I flinched. “How could you think that, after everything I just told you? No, there was nothing like that. I was just under so much stress. But there is something else.” I put my head in my hands, palms meeting on my forehead, and I told her about Thanksgiving night, about the image on the surveillance video.
She gasped. “You killed the Zhangs’ dog?”
“No, of course not. I buried it. A mountain lion got it. It was the most terrifying thing ever, and it was just taking these big, easy strides with that dog, with Virgil, just clasped in its jaws. I went out there later, and I found it on the golf course mauled to bits. There was fur everywhere. It was—so horrible. I just didn’t want it to be this huge mess,” I explained.
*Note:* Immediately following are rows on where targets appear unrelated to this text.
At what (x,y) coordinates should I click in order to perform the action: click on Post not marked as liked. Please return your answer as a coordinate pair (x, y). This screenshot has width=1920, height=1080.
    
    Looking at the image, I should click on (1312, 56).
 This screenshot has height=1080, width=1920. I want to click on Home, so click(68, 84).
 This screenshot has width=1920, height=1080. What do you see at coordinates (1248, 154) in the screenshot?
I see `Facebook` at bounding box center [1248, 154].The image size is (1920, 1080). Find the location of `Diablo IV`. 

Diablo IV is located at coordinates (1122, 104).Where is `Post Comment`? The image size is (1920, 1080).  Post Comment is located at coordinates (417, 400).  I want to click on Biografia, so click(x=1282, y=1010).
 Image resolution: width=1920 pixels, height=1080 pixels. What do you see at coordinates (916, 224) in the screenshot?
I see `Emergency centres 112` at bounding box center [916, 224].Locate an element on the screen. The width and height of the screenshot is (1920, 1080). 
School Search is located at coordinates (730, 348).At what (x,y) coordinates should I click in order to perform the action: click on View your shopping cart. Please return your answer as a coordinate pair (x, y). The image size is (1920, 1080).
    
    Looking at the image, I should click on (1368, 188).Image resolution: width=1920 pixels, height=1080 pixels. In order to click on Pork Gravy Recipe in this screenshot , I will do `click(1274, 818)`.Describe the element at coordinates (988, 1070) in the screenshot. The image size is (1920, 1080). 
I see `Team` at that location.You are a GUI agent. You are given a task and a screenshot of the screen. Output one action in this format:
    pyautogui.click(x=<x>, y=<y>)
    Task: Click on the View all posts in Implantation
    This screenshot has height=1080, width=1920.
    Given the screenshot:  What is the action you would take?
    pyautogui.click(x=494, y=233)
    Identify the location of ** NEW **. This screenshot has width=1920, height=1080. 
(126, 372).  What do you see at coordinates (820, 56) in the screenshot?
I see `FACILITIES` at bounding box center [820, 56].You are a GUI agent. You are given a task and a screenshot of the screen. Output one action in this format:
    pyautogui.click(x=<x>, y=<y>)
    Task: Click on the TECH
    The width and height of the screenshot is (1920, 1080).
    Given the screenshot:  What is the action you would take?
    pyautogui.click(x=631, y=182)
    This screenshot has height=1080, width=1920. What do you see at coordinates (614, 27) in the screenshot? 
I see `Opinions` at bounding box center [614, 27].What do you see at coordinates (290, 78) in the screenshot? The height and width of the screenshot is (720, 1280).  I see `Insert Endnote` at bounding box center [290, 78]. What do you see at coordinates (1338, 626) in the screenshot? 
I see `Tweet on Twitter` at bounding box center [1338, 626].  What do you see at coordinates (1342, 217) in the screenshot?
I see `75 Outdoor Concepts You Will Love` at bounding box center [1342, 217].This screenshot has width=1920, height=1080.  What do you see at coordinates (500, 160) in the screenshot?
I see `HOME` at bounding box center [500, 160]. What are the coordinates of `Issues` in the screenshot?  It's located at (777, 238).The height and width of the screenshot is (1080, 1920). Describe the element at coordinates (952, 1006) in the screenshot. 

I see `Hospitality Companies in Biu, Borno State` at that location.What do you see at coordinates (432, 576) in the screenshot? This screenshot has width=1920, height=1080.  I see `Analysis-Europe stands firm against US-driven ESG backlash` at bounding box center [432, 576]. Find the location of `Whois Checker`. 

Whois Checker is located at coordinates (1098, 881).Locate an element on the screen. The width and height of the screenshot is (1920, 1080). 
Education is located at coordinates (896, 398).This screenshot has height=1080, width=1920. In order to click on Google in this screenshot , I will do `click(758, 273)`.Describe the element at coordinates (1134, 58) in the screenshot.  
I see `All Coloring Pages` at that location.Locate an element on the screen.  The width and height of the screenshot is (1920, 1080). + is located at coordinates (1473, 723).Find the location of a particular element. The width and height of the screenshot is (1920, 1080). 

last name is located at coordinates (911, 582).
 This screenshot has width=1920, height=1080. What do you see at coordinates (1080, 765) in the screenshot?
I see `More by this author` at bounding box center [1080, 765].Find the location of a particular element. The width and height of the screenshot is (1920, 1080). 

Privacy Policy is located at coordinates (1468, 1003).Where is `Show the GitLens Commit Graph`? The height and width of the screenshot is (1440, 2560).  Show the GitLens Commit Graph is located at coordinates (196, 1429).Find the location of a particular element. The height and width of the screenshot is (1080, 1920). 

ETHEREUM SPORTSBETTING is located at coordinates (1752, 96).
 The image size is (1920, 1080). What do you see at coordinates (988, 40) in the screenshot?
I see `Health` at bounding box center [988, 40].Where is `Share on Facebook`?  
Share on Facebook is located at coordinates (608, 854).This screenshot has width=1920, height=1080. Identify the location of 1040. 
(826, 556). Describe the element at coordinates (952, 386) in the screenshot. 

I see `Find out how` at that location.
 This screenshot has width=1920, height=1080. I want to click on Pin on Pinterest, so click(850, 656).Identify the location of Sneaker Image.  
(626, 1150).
Liz had both hands over her mouth as if she were holding in a scream.
“It was already dead, Liz. And I was under so much pressure about the mountain lion and the vandalism—”
“Those poor people,” she breathed. “They organized search parties! They’ve been offering a reward. Charlie told me that Helen practically cries herself to sleep every night. And all along, you knew.”
“It was better that they didn’t see it,” I protested. “It didn’t even look like their dog anymore.”
“And you never told anyone about the mountain lion,” she marveled. “There’s been a vicious animal on the loose, and you’ve never said anything. Think about all the joggers! Think about Fran, pushing Elijah. All those Bergland kids...”
“I know. I do know. But once it was done, it wasn’t something I could exactly undo, was it?”
She stared at me. “I don’t even know what to say. It’s like a horror movie.”
“We can get through it.”
“And Kelsey—she could have killed herself. Twisted and messed up and whatever else she is—you needed to do something instead of just hiding it.”
“We’ve both been hiding things,” I pointed out. “We’re the same kind of awful.”
“I don’t know,” she said, backing toward the stairs. “I think we’re different kinds of awful.”